Butler tells me that his involvement in the coffee world has turned every Miami Heat player into serious coffee drinkers now — but part of that is his role as team leader. Butler makes time for each member of the Heat, whether in the morning, afternoon, or between practices, inviting them to sit down and have coffee with him (made by Butler, naturally) to talk, bond, and discuss their lives. “Let’s talk about what’s to come when it comes to the game, how everyone is feeling, what matters to them, how their bodies are feeling.”

This is all very well, but make no mistake: coffee also offers Butler new opportunities. “It really gave me a new way of talking trash to people, people who truth know how to make this latte art.” Butler loves to approach a barista and challenge them to a coffee showdown. “I talk like I know what I’m doing, and I feel humiliated every time,” he laughs, “but I love it.

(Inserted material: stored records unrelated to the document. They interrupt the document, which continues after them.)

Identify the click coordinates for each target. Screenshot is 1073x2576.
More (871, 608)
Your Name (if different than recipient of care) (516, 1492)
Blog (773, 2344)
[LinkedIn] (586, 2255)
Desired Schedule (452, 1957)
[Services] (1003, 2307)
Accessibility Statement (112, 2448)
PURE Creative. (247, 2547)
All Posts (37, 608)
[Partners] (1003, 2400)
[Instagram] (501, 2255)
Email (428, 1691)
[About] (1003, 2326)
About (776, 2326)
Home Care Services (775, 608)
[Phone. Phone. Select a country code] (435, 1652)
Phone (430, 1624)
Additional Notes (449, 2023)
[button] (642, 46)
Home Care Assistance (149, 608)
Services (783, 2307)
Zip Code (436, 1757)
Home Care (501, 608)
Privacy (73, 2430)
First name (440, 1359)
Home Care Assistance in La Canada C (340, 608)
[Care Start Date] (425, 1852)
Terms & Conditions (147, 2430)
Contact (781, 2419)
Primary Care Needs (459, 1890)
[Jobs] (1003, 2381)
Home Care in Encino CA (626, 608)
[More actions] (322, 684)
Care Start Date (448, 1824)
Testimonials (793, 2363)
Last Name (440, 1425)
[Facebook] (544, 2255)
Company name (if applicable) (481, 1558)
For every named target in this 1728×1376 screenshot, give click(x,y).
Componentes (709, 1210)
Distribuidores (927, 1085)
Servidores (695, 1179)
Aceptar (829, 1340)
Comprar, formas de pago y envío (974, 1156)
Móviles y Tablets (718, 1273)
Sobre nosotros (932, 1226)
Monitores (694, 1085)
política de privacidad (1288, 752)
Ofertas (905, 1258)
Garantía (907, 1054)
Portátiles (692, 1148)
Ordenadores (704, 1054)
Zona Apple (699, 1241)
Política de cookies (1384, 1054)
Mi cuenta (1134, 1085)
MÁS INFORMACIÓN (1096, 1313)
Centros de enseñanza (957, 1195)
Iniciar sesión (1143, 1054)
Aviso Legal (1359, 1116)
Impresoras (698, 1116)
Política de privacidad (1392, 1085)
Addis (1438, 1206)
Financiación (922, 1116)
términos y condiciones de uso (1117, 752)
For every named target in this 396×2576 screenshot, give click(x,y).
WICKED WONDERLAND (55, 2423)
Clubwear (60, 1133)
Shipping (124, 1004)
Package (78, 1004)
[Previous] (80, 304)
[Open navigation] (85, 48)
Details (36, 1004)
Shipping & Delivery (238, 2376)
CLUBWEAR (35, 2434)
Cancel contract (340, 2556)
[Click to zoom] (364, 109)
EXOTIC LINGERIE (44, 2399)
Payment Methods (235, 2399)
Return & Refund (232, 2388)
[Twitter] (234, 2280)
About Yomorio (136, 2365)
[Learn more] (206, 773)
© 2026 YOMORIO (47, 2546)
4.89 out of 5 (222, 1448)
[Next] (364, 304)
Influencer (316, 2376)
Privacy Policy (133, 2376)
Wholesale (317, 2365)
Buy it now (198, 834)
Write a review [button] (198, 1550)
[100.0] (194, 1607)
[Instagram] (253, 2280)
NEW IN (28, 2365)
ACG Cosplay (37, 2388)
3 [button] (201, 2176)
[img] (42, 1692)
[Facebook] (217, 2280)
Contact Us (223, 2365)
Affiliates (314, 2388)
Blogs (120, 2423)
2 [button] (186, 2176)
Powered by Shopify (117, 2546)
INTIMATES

I have to go back to the drawing board and try to do what they just did. It gives me something to fight for.” Butler’s morning cup of coffee is now not just a way to start the day, it’s “working at his craft” as he puts it, and he loves being able to make coffee for the whole family, taking orders like a barista at home, and being able to do anything people want off the top of your head. It’s a way to practice, but also to show love — and Butler says he loves serving people his favorite cup of coffee.

As for Butler himself, it’s an easy answer when I ask what his glass is. “White, no doubt, oat milk – sign me up. Each time. For the rest of my life. Any time of the day, I drink before bed, I drink 10 times in a row.” I’m surprised by his response. As an Australian, I’m used to the flat white (one shot of espresso, two shots of milk) being a must-have style, but I tell Butler I’m surprised by his choice because it’s not common in the US. “EXACTLY!” he shouts happily, “Do you see what I’ve done? A lot of people in America still don’t know that.” He tells me he’s excited to go to Australia, not just for the sights, but because he’s heard that any coffee shop can make him a flat white without asking what it is. This summer, he’s traveling with his family to New Zealand and Australia, and he’s already mapped out the coffee shops he wants to visit while he’s there, or places he’s heard about.

One thing is for sure: Butler’s love of coffee is second only to basketball when it comes to his professional life. At 32, he still has a lot in the tank when it comes to the NBA, but I ask him if when his playing days are over, we’ll see him donning an apron and taking his competitiveness to the world of barista contests.

“I want to do this now!” Butler says enthusiastically: “I should probably copyright this… ‘Big Face Barista Brawl’ no fights, no fights – just plain milk art. No time to practice, you go now. I want in because I just want to be booed off stage. I feel like I need this in my life. Please boo me, because it’s going to be really bad.”